The Environment

China’s Historic Ivory Ban

January 9, 2017  • David Monsma & Anna Giorgi

On December 30, after years of international and domestic pressure, China announced it would ban all commerce in ivory by the end of this year. It’s a historic decision with important implications for African wildlife conservation. Although China signed the 1989 international ban on the ivory trade and widened this ban earlier in 2016, smugglers continue to supply the legal domestic market. China is the world’s largest ivory market with 50-70 percent of all smuggled elephant ivory ending up there, according to the New York Times.

In recent years, demand for ivory has increased significantly thanks in large part to a growing Chinese middle class, triggering an elephant poaching crisis. Aided by corruption and poverty, ivory has also become a conflict resource of Africa, financing violence around the continent. Scientists believe that today more elephants are being killed than born, with the population of African elephants decreasing by more than 100,000 as a result of poaching in the last ten years. Based on current trends, 50% of Africa’s already dwindling elephant population could disappear in the next decade.

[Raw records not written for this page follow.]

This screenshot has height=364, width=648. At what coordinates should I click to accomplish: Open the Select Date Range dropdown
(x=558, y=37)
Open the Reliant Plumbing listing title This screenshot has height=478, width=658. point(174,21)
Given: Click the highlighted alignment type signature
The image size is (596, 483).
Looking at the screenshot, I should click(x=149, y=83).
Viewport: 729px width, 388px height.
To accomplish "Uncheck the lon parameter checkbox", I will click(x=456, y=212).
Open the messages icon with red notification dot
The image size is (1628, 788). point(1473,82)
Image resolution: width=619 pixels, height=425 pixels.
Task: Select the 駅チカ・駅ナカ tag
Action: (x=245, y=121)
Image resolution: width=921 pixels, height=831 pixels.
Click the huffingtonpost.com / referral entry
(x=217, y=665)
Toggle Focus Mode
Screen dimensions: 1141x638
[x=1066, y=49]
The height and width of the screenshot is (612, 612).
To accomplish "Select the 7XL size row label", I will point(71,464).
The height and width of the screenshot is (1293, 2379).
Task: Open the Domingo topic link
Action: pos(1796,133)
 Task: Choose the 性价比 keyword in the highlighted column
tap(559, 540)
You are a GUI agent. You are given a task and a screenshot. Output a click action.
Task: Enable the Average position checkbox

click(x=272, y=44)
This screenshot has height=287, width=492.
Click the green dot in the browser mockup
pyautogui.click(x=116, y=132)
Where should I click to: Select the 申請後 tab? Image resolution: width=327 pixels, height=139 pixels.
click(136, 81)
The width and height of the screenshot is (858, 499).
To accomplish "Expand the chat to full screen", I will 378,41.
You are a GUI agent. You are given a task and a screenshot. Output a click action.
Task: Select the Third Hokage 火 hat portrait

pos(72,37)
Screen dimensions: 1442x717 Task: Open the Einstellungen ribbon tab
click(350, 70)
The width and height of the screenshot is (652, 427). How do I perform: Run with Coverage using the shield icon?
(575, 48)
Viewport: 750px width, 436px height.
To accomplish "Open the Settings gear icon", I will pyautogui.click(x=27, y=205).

The two largest domestic ivory markets will soon be closed for business.

For the past three years, the Aspen Institute’s Energy and Environment Program, in partnership with the African Wildlife Foundation, worked to address Chinese overseas investment in Africa and its impact on conservation and wildlife, convening the China-Africa Wildlife Conservation Council in 2014 and 2015. This Council brought civil society and business leaders from both countries together to elevate conservation as a cornerstone of China-Africa cooperation on sustainable development. Read more about the Council’s work in the 2016 Summer edition of the Aspen Ideas Magazine.

After a final meeting in Kruger National Park, the Council released a statement stressing its support of the then-upcoming 2015 high-level Forum on China-Africa Cooperation (FOCAC) and commending “the Chinese and African governments on their recognition of the need to tackle both local poaching and international organized crime.” The statement also recommended “that China extend its ongoing collaboration with African countries to conserve natural wild land habitats by strengthening and expanding the continent’s protected area system for wildlife, ecosystem services, tourism, the benefit of surrounding communities and a sustainable, equitable future.”

Scientists believe that today more elephants are being killed than born.

The Action Plan published by the FOCAC promised to “explore the possibility of cooperating on wildlife protection demonstration projects and jointly fight against the illegal trade of fauna and flora products, especially addressing endangered species poaching on the African continent, in particular elephants and rhinos.” This latest announcement from Beijing shows that China plans to live up to these promises.

China’s decision follows a similar move in 2016 by the United States, meaning the two largest domestic ivory markets will soon be closed for business. Enforcing China’s domestic ban, along with combating the ivory trade in other countries and addressing other causes of elephant deaths like habitat destruction, will be the next hurdles in the fight to save Africa’s elephant herds.